Maggie Richler claimed to be fifty-one, but Sam figured she lied. She was probably his age: sixty, the magic, tragic six-oh. It did not matter. Sam would have loved her if she were a hundred and two, but how do you convince a woman of that?
She stood in the doorway looking at him in his shabby shorts, potbelly stretching out his waistband, fly half open and revealing thick pubic hair, his bald pate showing delicate skull bones. She smiled and Sam thought someone had switched on a light in the room.
“I have to be going,” she announced.
“A court reporter’s job is never ending,” he said, patting the bed beside him for her to sit.
“What are you going to do today?” She asked the same question every day. She sat beside him and caressed his thigh. Within seconds she had a thatch of wiry curls in her palm and pulled at them gently, teasingly.
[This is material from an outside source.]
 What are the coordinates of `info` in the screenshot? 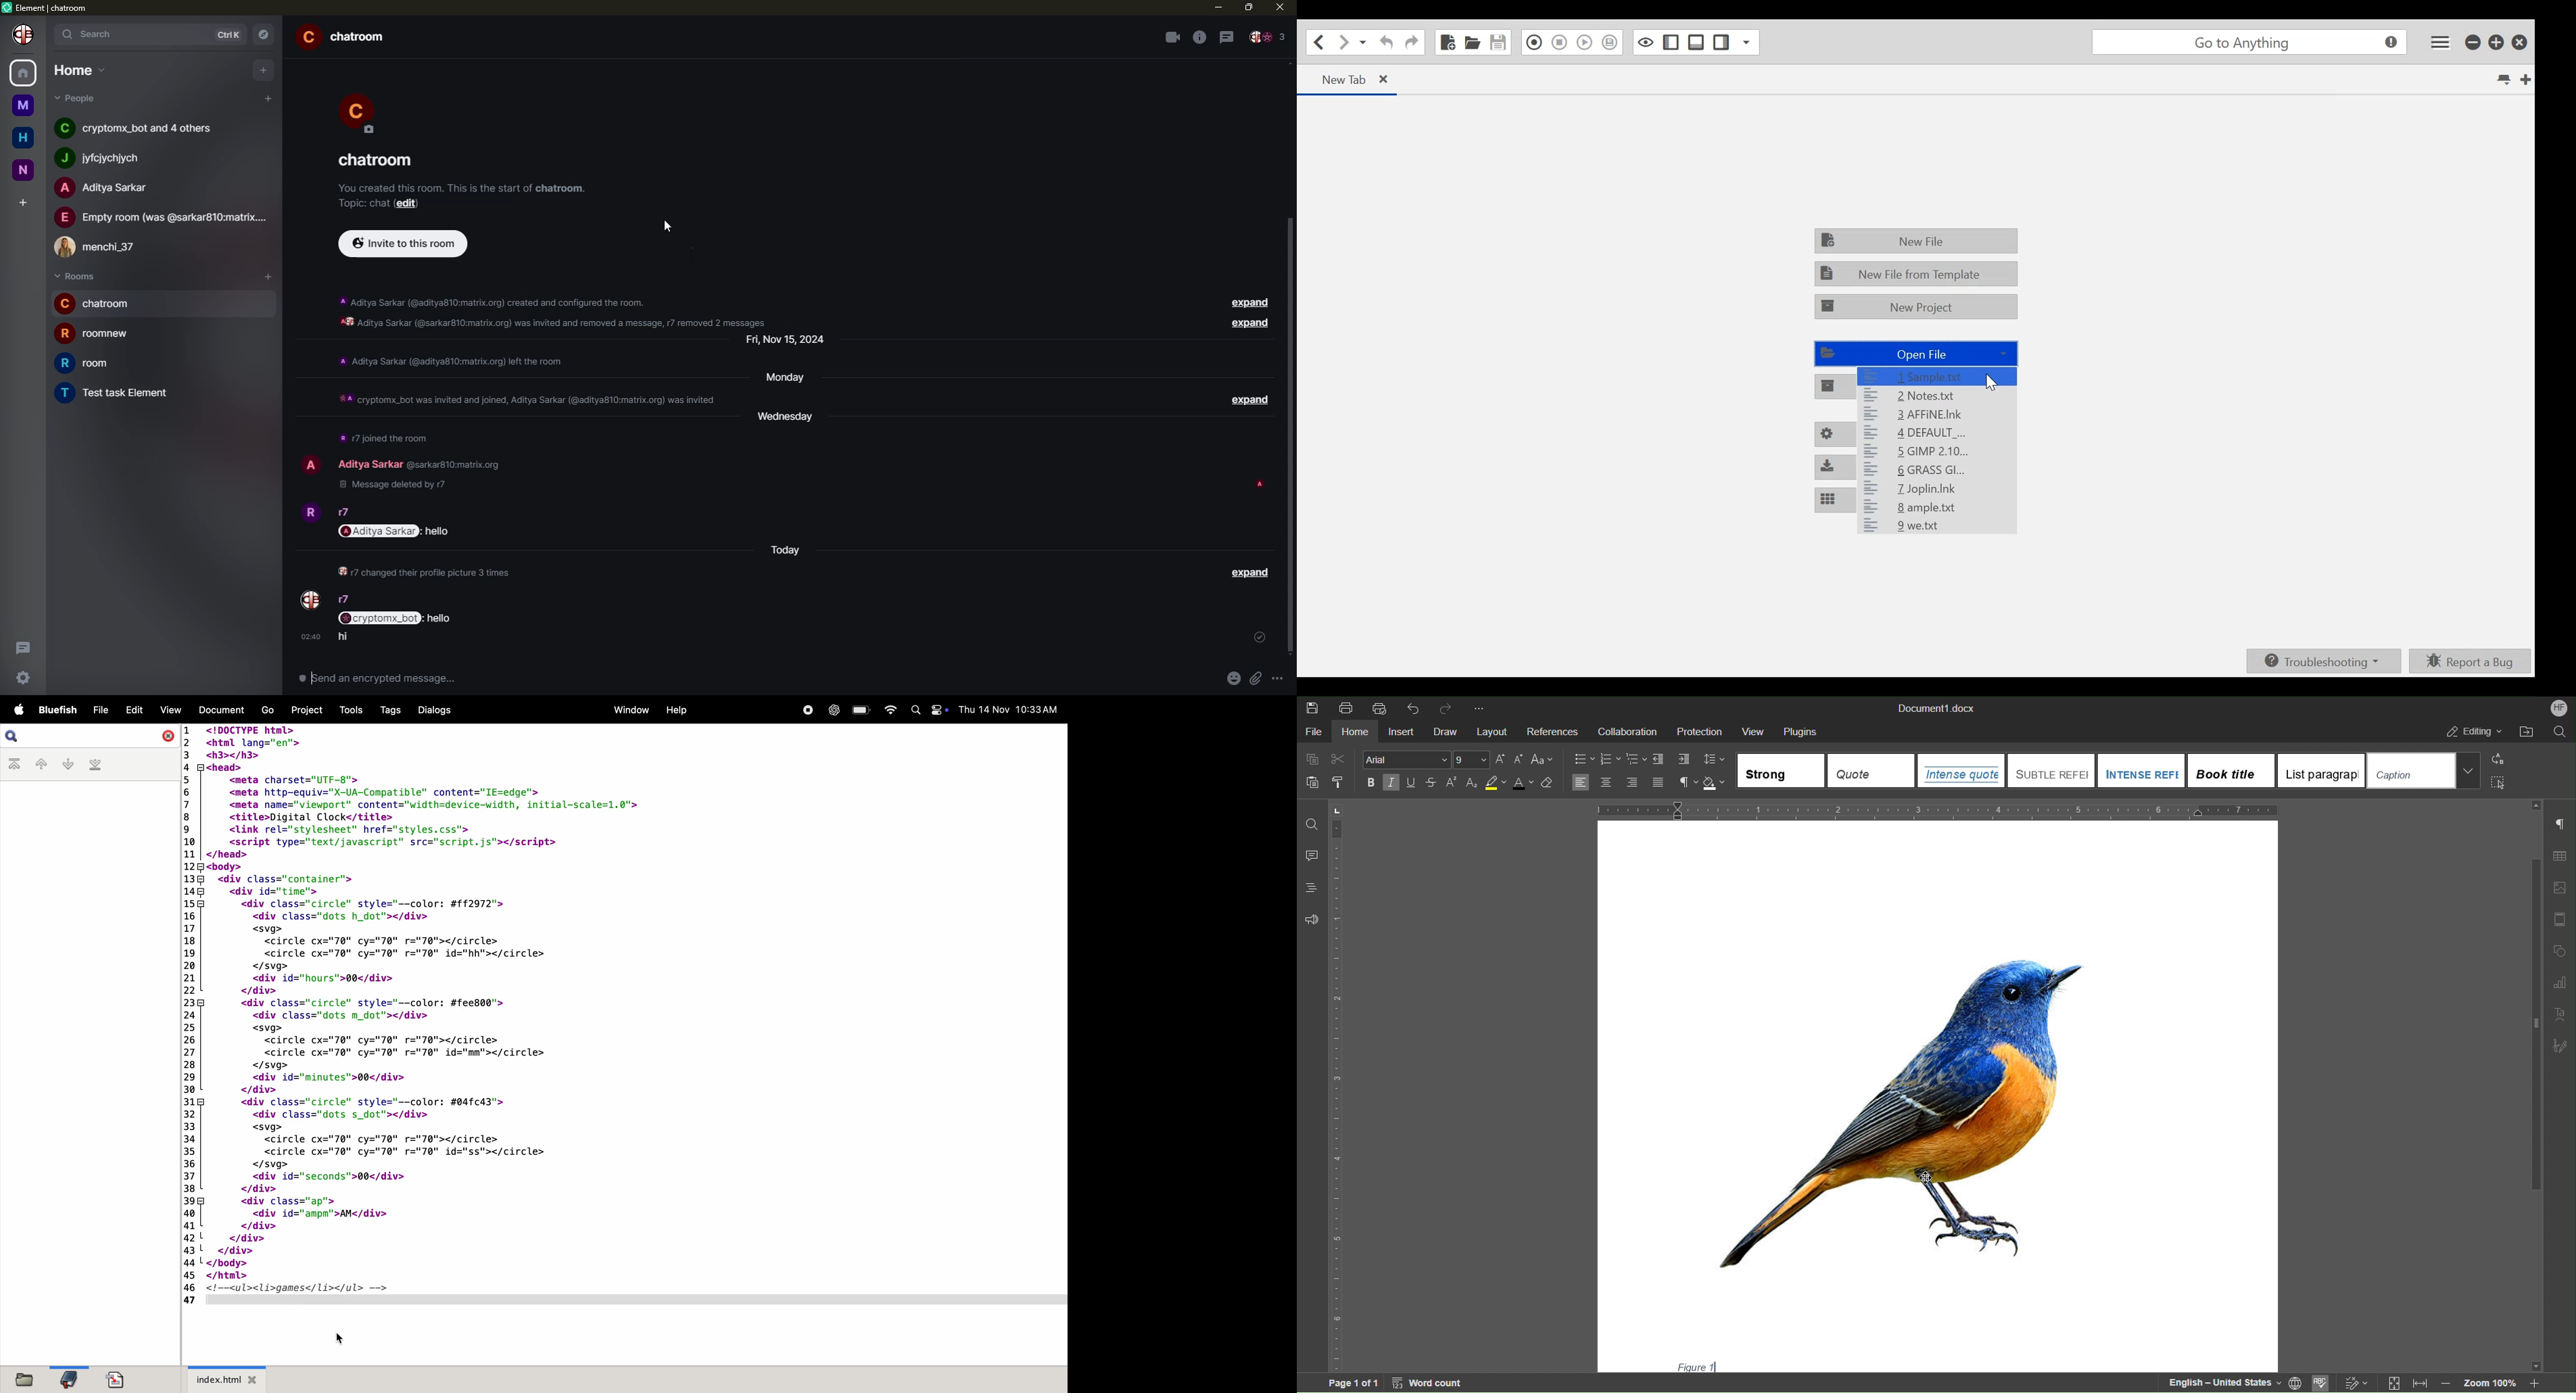 It's located at (426, 574).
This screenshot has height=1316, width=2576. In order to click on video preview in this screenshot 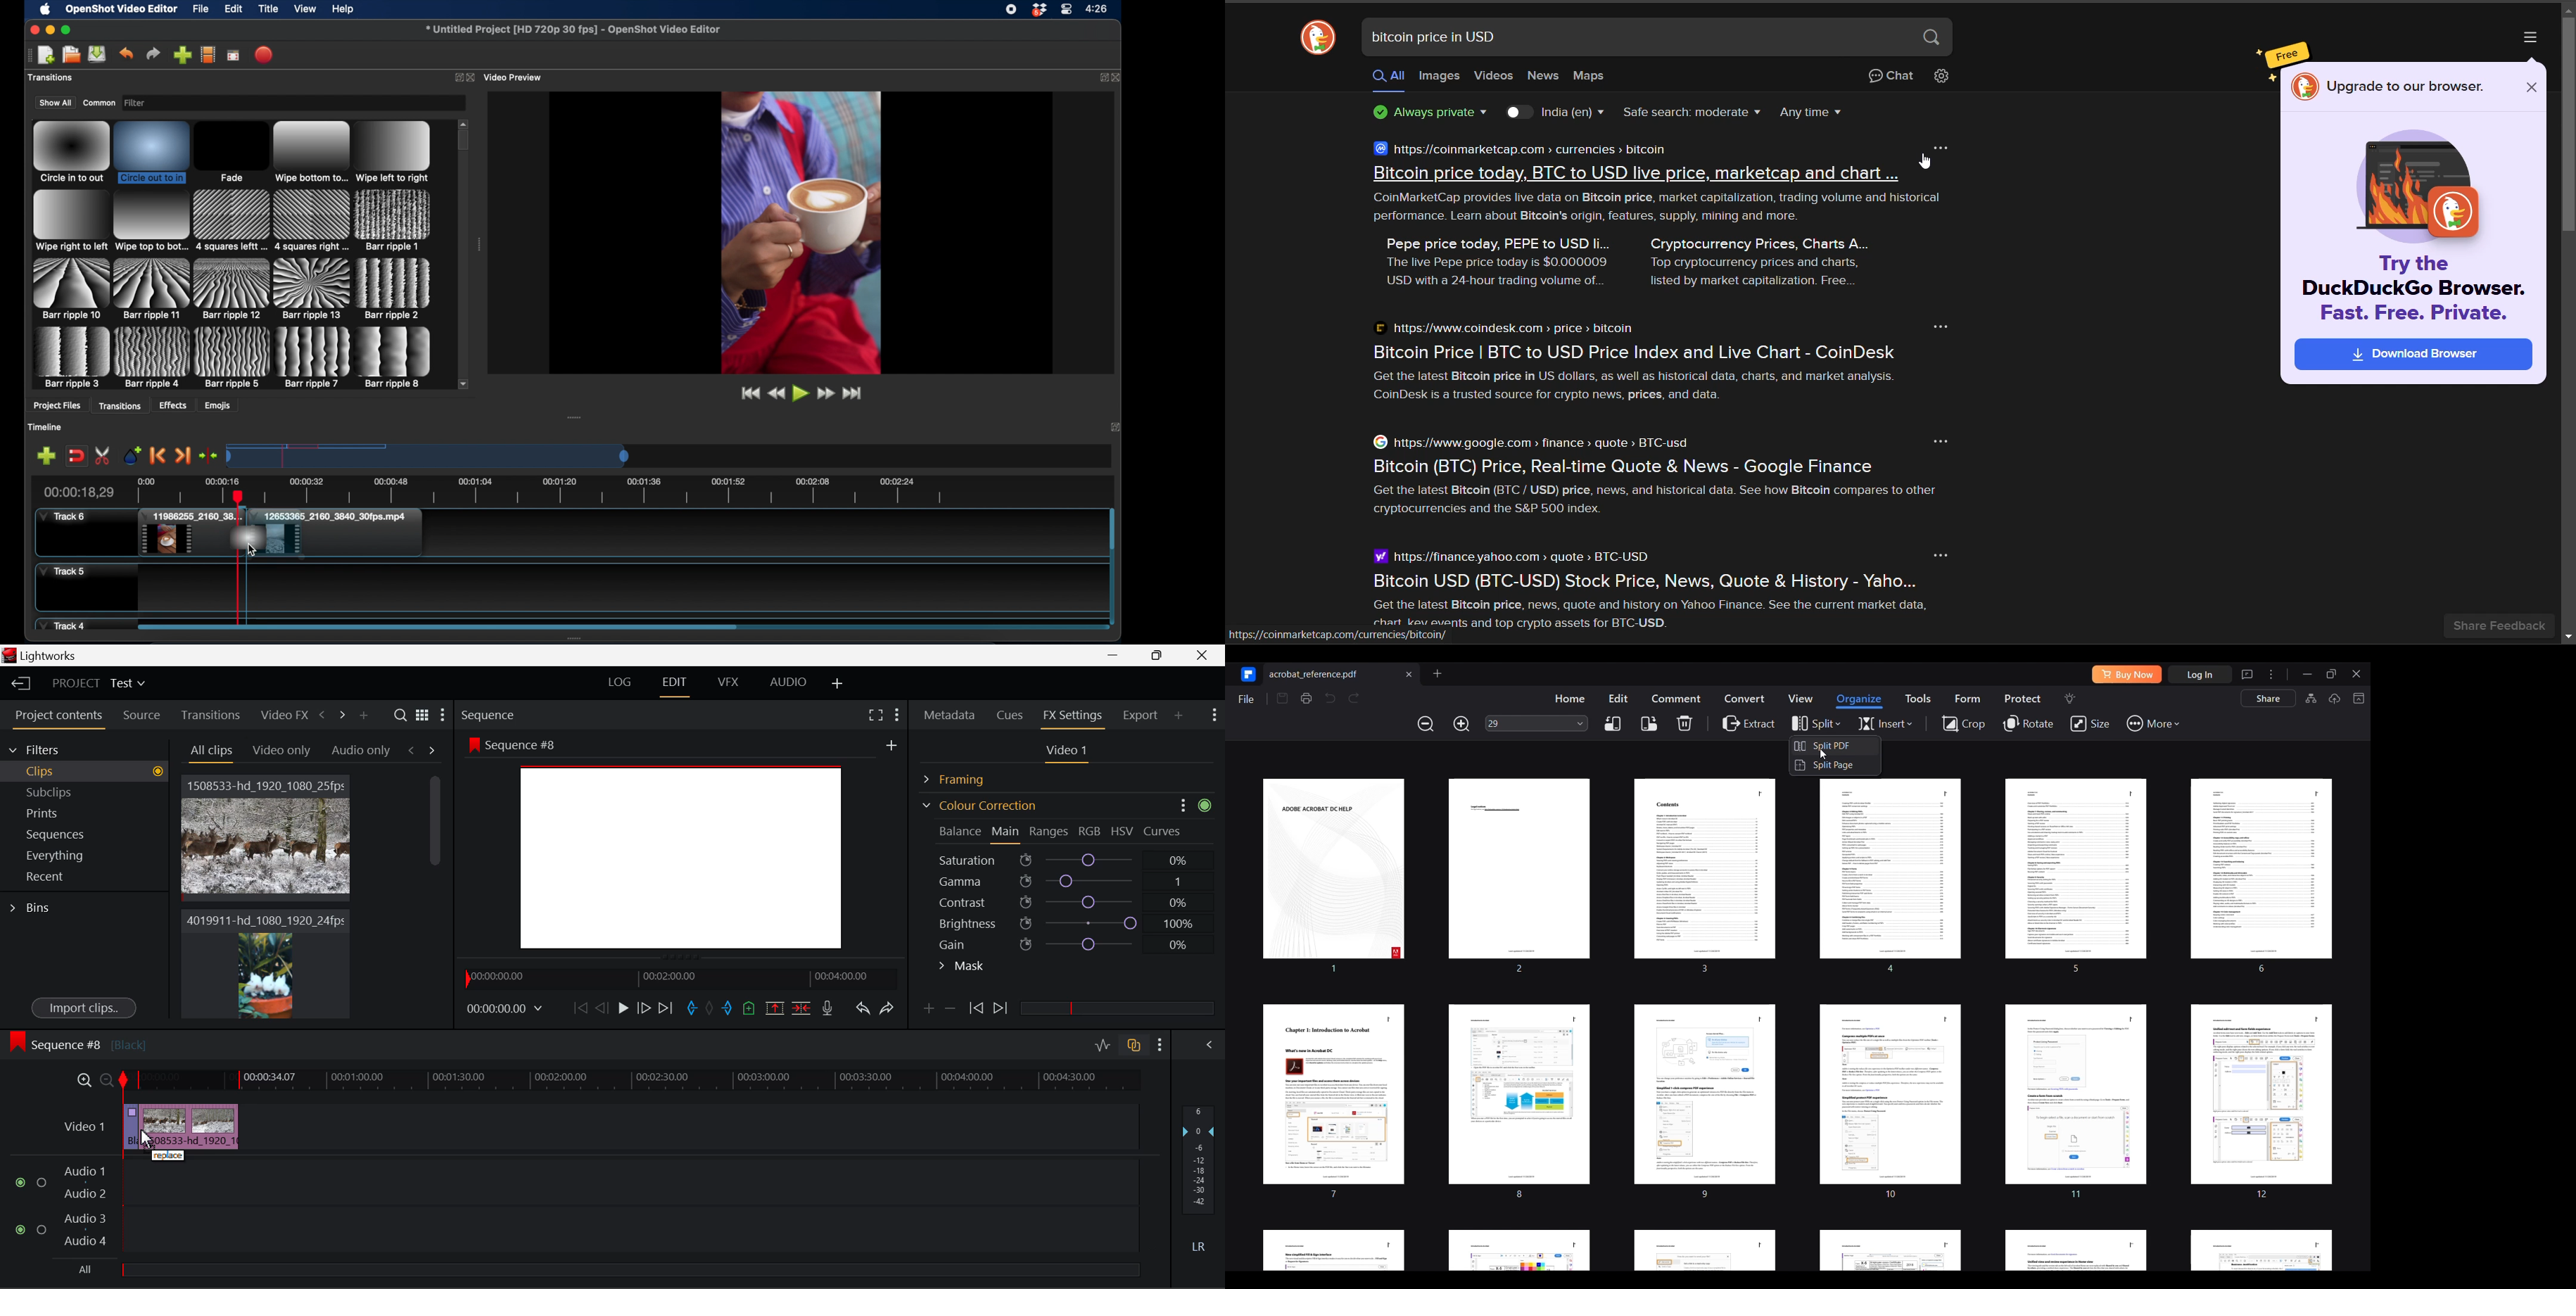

“I don’t know what I’ll do today,” Sam answered honestly. Enforced idleness was harder to manage than a full working day, and he had not yet found the trick. The old black despair covered his shoulders, and for a minute he thought of the three revolvers in his closet.
“I’ll come home and fix you lunch. How’s that?” She let go of his thigh and tickled his neck before kissing him on the earlobe.
“You bet,” he whispered, taking her right breast into one of his hands.
Maggie pretended to swoon and slapped at his clutching hand before rising from the bed.
“Drink your coffee,” she admonished, her heels already tapping across the bare floor. “There’s food in the fridge, remember.”
“You know I don’t eat breakfast.” Sam picked up his empty cup and touched the tits with his fingertip. The only thing on his mind was a shot of bourbon.
“I know you don’t take care of yourself, Sam Bartholomew. I’ll be back at noon to do it myself.” The door closed softly. Sam stood at the window and watched her leave. An ardent observer, he chronicled the departures and arrivals in his neighborhood. As he watched Maggie’s green Plymouth leave the curb, his eyes caught some movement at the DeShane place. Willie flew across the porch, as if freed from a dungeon, and sailed down the walk to the street. He peered up and down the block. It was too early for play. Other children were still asleep. Willie shrugged and swaggered off toward the corner, his hands in the pockets of his jeans.
Sam sighed as his hand reached for the drawer. What wouldn’t he give to be young again. To be ten years old and free and happy, the world wide open with endless opportunities.